Il lavoro nella giusta transizione, politiche di sviluppo e relazioni industriali per un lavoro di qualità
Le relazioni industriali e le condizioni del lavoro sono inevitabilmente connesse alla morfologia del nostro sistema produttivo e alla sua specializzazione: un tessuto composto prevalentemente da micro e piccole imprese orientato alla produzione di beni e servizi con scarso contenuto di sapere e tecnologia .
Questa tendenza tende ad accentuarsi già dall’inizio degli anni ‘90. Non è un caso che dalla fine degli anni 80 la curva degli investimenti in ricerca delle imprese cala progressivamente, e aumenta il nostro debito tecnologico: compriamo tecnologia in misura crescente. Di più, proprio i mancati investimenti degli anni passati a fronte di un aumento dei profitti, favoriti da una dinamica molto contenuta delle retribuzioni, hanno determinato il divario tra la produttività delle imprese italiane e quella dei nostri partner commerciali. Su questo ha pesato la dismissione progressiva dei laboratori di ricerca delle grandi aziende a partecipazione statale come esito del processo di dismissione dell’Iri e, naturalmente, gli scarsi investimenti pubblici in R&S. Ovviamente una competizione di costo piuttosto che su base tecnologica porta con sé conseguenze inevitabili sulle caratteristiche della forza lavoro oggi il fattore economicamente più conveniente.
Senza l’intervento diretto dello Stato è impossibile modificare la specializzazione produttiva, i bonus e gli incentivi alimentano solo la tendenza in atto. Avendo, in sostanza, fatto della competizione da costi la propria leva principale sui mercati internazionali, ciò che ne è scaturita è quell’angusta dinamica delle retribuzioni e della domanda interna, oggi scandalosamente sotto gli occhi di tutti. E da cui, sollecitati anche da una importante recente direttiva europea, sta crescendo nel paese una forte richiesta per ripensare il tema del salario minimo, nel quale la legge può offrire un supporto all’indispensabile ruolo della contrattazione collettiva, soprattutto se si riuscirà finalmente a dare attuazione all’articolo 39 della Costituzione.
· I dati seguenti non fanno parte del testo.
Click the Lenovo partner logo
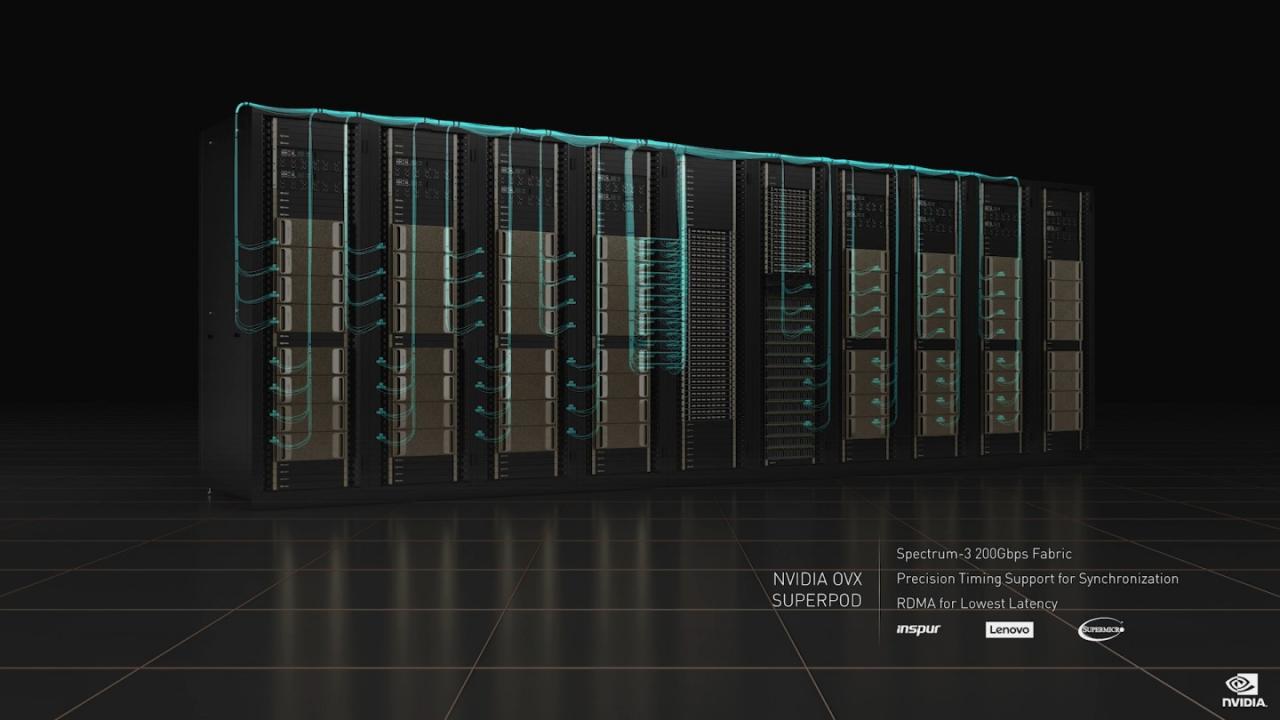 point(1009,630)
Una menzione a parte meriterebbe il mercato del lavoro. La legislazione, che ha progressivamente legittimato l’uso della precarietà, ci consegna oggi una occupazione caratterizzata da discontinuità e sottoccupazione, due elementi che inevitabilmente incidono sulle retribuzioni e contribuiscono ad abbassare il salario medio annuale.
La crescita dei salari deve essere obiettivo strategico e non subordinato a perverse compatibilità esterne.
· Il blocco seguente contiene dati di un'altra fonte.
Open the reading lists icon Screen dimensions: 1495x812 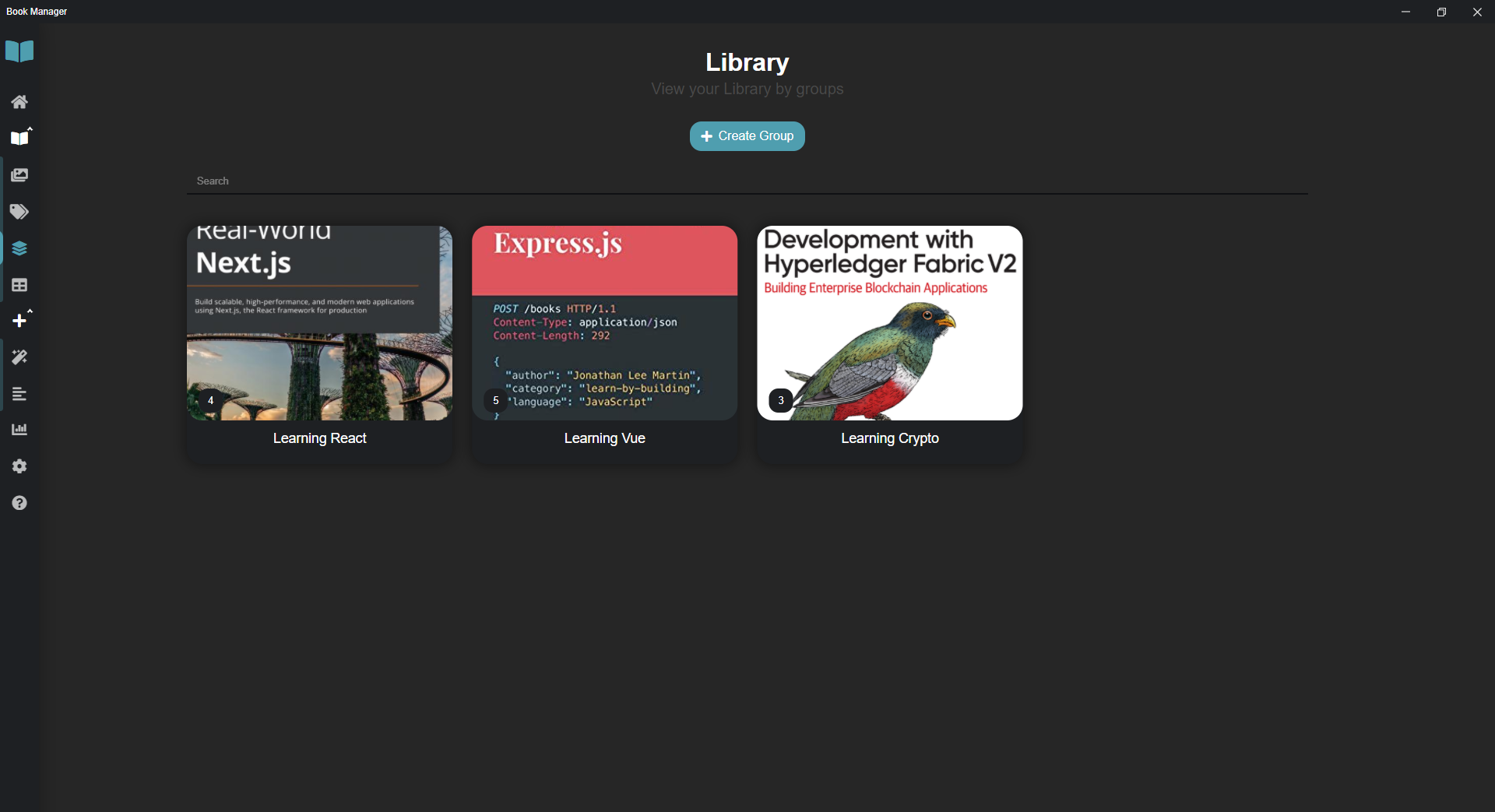pyautogui.click(x=19, y=393)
Dovremmo partire dalla riconversione ecologica basata sulla decarbonizzazione come strategia vincolante e inderogabile per una nuova politica dello sviluppo basata sulla sopravvivenza della vita umana.
Ma la storia non si fa con i se. Oggi serve una grande mobilitazione collettiva per affermare la priorità della crescita dei salari, del miglioramento delle condizioni di lavoro, del superamento della precarietà per ricordare a tutti che non esiste crescita infinita in un mondo finito. Quindi la transizione ecologica e un nuovo modello di produzione e consumo sono un obbligo non una semplice necessità. Venuta meno la leva svalutativa che aveva accompagnato le fasi di crescita del nostro paese avremmo già da tempo dovuto scegliere, senza dubbio alcuno, la via di una politica dello sviluppo basata su istruzione, scienza e tecnologia, assumendo l’ambiente come vincolo e fattore trainante. Oggi siamo consapevoli dell’urgenza di una transizione che per essere rapida deve essere giusta quindi socialmente sostenibile.